I don’t think I’m allowed to say that my meatballs were better than Mom’s. But they were very, very good. I think the textural change – a subtle tenseness to the exterior that burst when you bit through it, and a tightness to the meatball that was somehow not at all dense – was an improvement. I also added a reserved squeeze of dijon mustard to both the panade mixture and the sauce, and that, along with the bare hint of sweetness from the brown sugar, was a good choice.
But in addition to the texture and the minimal flavor upgrades, I think the nest of buttery noodles made the dish. When we eat these meatballs at Christmas time, they are usually part of a large spread – one little corner of a plate full of wildly varied appetizer items.
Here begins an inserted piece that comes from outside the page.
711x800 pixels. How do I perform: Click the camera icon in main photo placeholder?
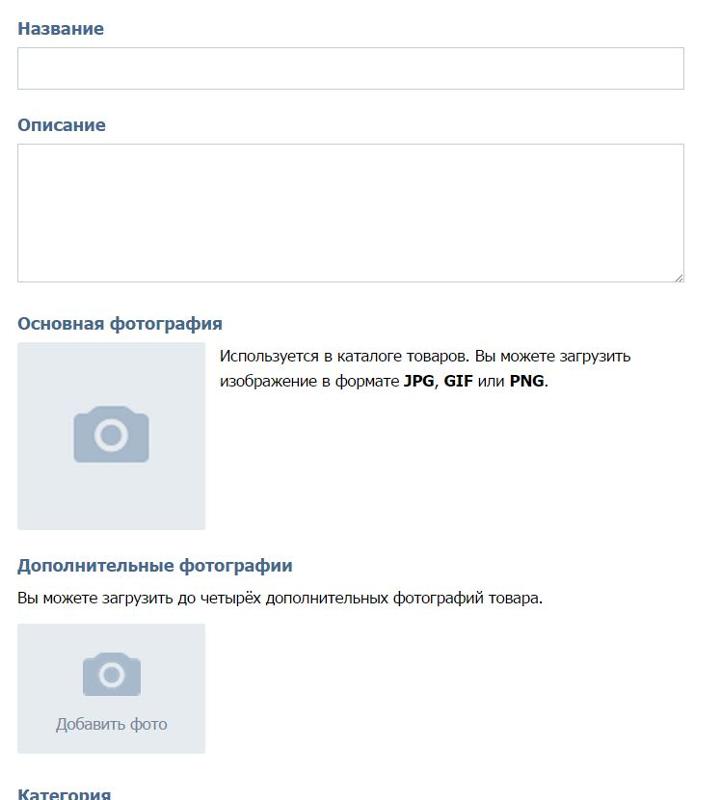pos(111,434)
Here, resting atop an eggy bed, glazed with thick gravy, we really had a chance to appreciate their deep, warm flavors.
Mom and Myrna’s (Swedish) Meatballs
Makes 25-30 1-inch meatballs
1½ cups bread crumbs (from 1-2 slices of bread)
1 cup whole milk or half and half
1 teaspoon dijon mustard
⅓ cup grated onion (about ½ of a large onion)
1 tablespoon butter
½ pound ground pork
¼ cup chopped fresh parsley + 1 tablespoon for serving
⅛ teaspoon fresh grated nutmeg
⅛ teaspoon ground allspice
⅛ teaspoon freshly ground black pepper
1 teaspoon salt
½ teaspoon brown sugar
1 teaspoon baking powder
½ pound ground beef
1 cup vegetable oil
2 tablespoons butter
2 tablespoons flour
1 teaspoon instant espresso powder
1 teaspoon dijon mustard
½ teaspoon brown sugar
1¼ – 1½ cups beef broth
salt and pepper to taste (taste first; sodium content in beef broth may vary)
- Using the disc shredder of a food processor or a box grater, grate the onion and cook it in 1 tablespoon butter over medium low heat until tender and translucent but not browned. Set aside to cool.
- While onion cooks and cools, use the regular blade of a food processor to create 1½ cups bread crumbs from 1-2 slices of bread (stale is fine). Combine the bread crumbs, the milk or half and half, and 1 teaspoon of dijon mustard in a small bowl and let soak for 5 minutes.
- Add the ground pork, cooled onions, ¼ cup parsley, salt, baking powder, brown sugar, and spices to the food processor. Squeeze out the soaked bread and add that as well. Process for 1-2 minutes into a smooth, homogenous mixture. Pause to scrape down the sides as needed.
- Dump the pork and bread paste into a large bowl and add the ground beef. Using your hands or a spatula (but hands work better), gently fold the beef into the pork mixture until just incorporated. With moistened hands, form generous tablespoon-sized balls (about 1 inch) from the meat mixture.
- Heat oil in a straight-sided skillet to 350F, or until the first meatball sizzles when cautiously dipped in. I used my electric skillet to help monitor the temperature. Fry the meatballs, turning as needed, until brown on all sides – about 5 minutes. Remove and let drain on a paper towel-lined plate or tray while you make the gravy.
- For gravy, carefully pour out the remaining oil in the pan, but leave any browned bits behind for extra flavor. These are called fond. Melt the 2 tablespoons butter over medium heat, then sprinkle in the flour and whisk together. Let flour and butter cook for 1-2 minutes into a loose, lightly golden smear. Stir in the instant espresso powder, the brown sugar, and the dijon mustard. Add the beef broth, whisking constantly to deter lumps. Continue to whisk slowly until mixture reaches a simmer and thickens to a gravy consistency. Taste for seasoning, keeping in mind flavors will intensify as it continues to simmer.
- Add the meatballs to the gravy in the pan, cover, and cook over low to medium low heat for 30 minutes, basting the meatballs occasionally.
- Serve hot or warm over buttered egg noodles, mashed or boiled potatoes, or with toothpicks for an appetizer or smorgasbord spread. Sprinkle the final tablespoon of parsley over the starch or the meatballs themselves for a little brightness.